In the records below, the part to copy starts at the line containing "You are a computer-use" and goes to the last line; output it exactly, without pictures.
━━━ Task input
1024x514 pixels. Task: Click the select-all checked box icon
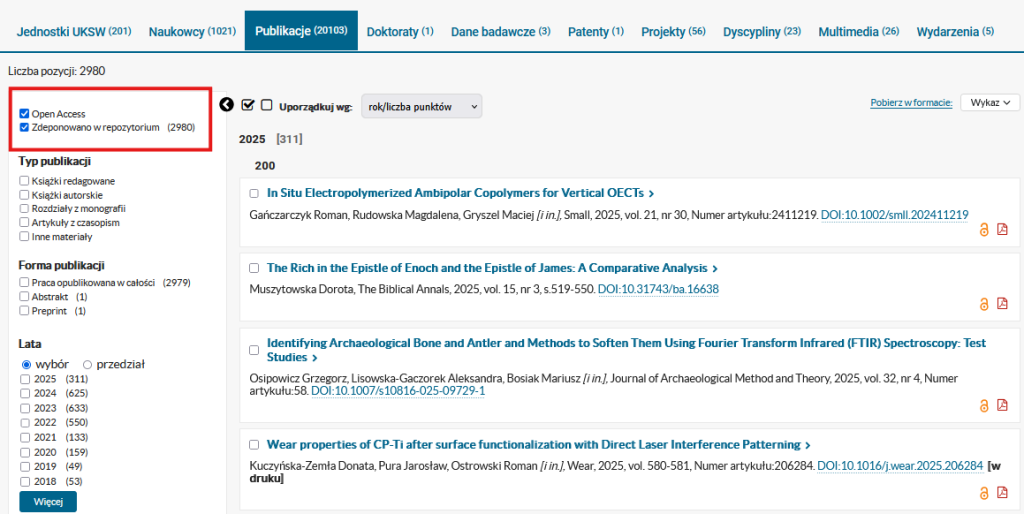pos(248,105)
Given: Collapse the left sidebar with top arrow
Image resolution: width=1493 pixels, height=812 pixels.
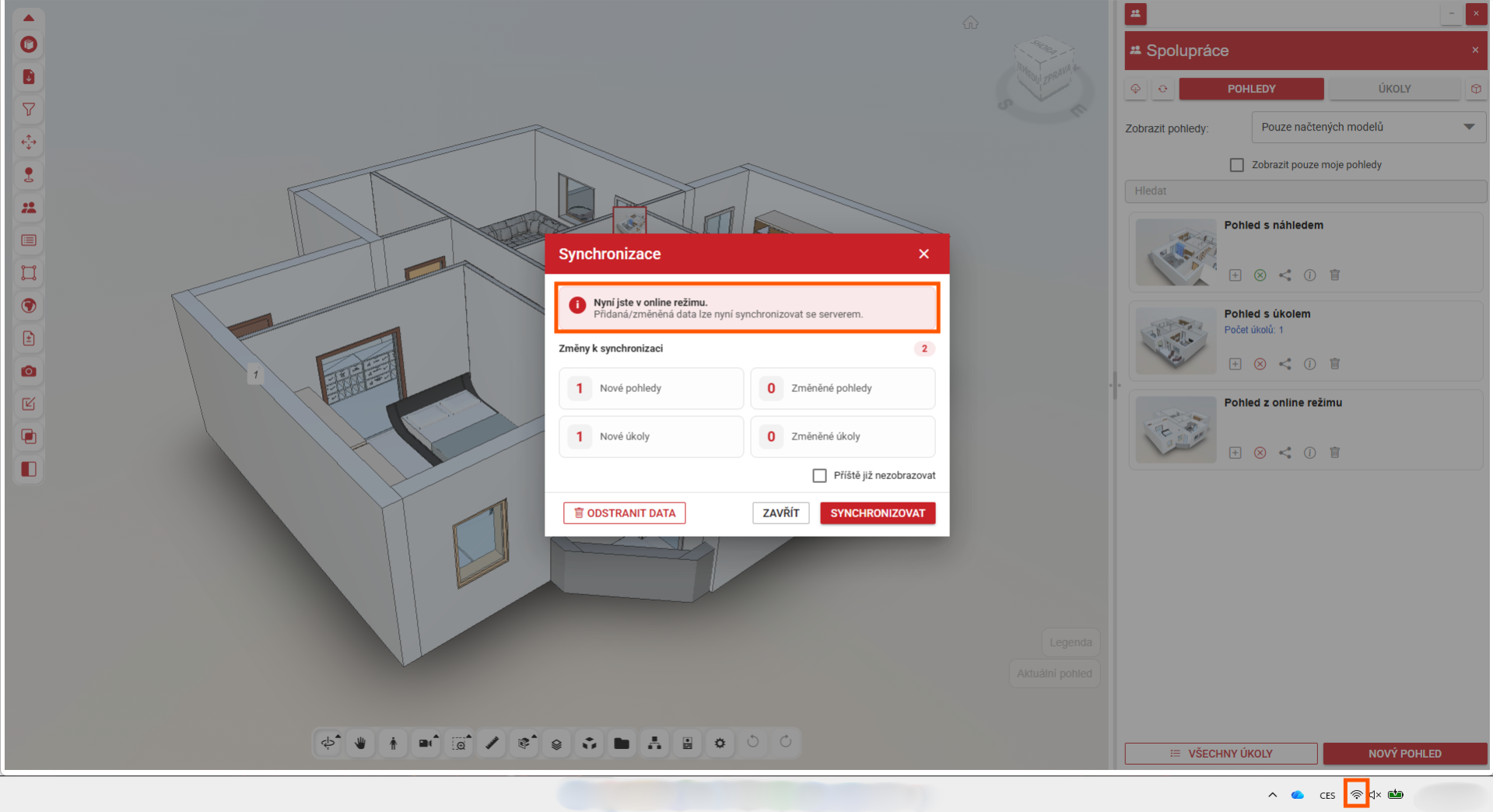Looking at the screenshot, I should (29, 17).
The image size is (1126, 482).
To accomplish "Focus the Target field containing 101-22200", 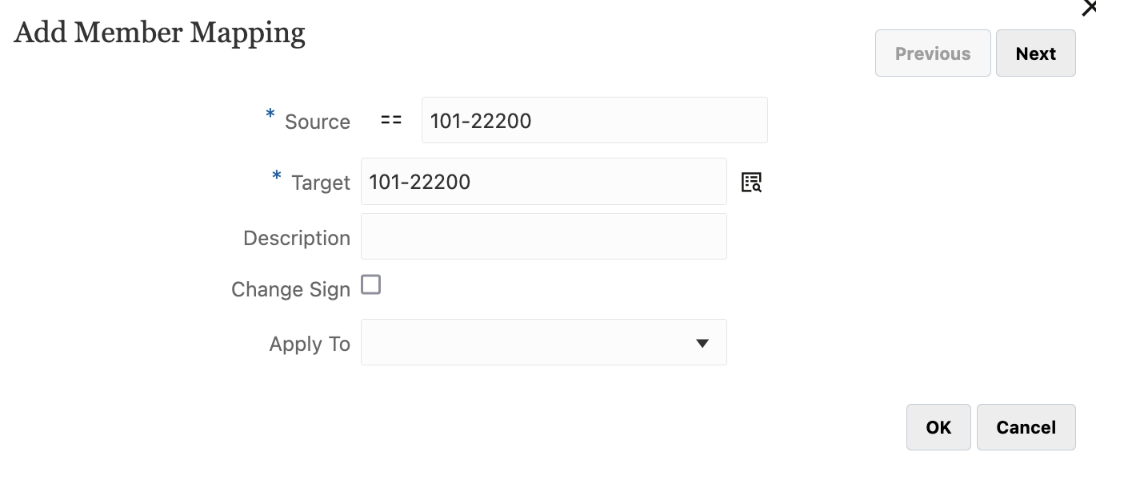I will coord(543,182).
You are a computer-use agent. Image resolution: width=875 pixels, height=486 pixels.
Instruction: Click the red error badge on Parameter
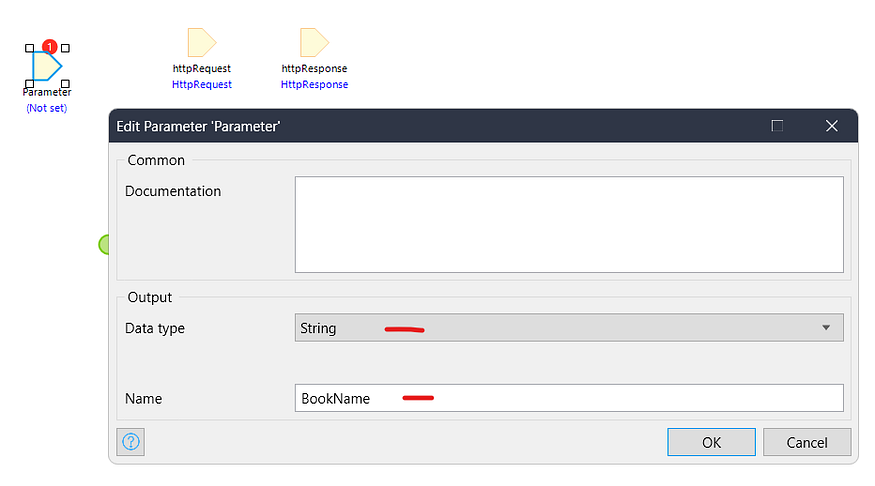(x=49, y=49)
━━━━━━
▶ **Response**
You are a computer-use agent. Image resolution: width=875 pixels, height=486 pixels.
Instruction: Click the red error badge on Parameter
(x=49, y=49)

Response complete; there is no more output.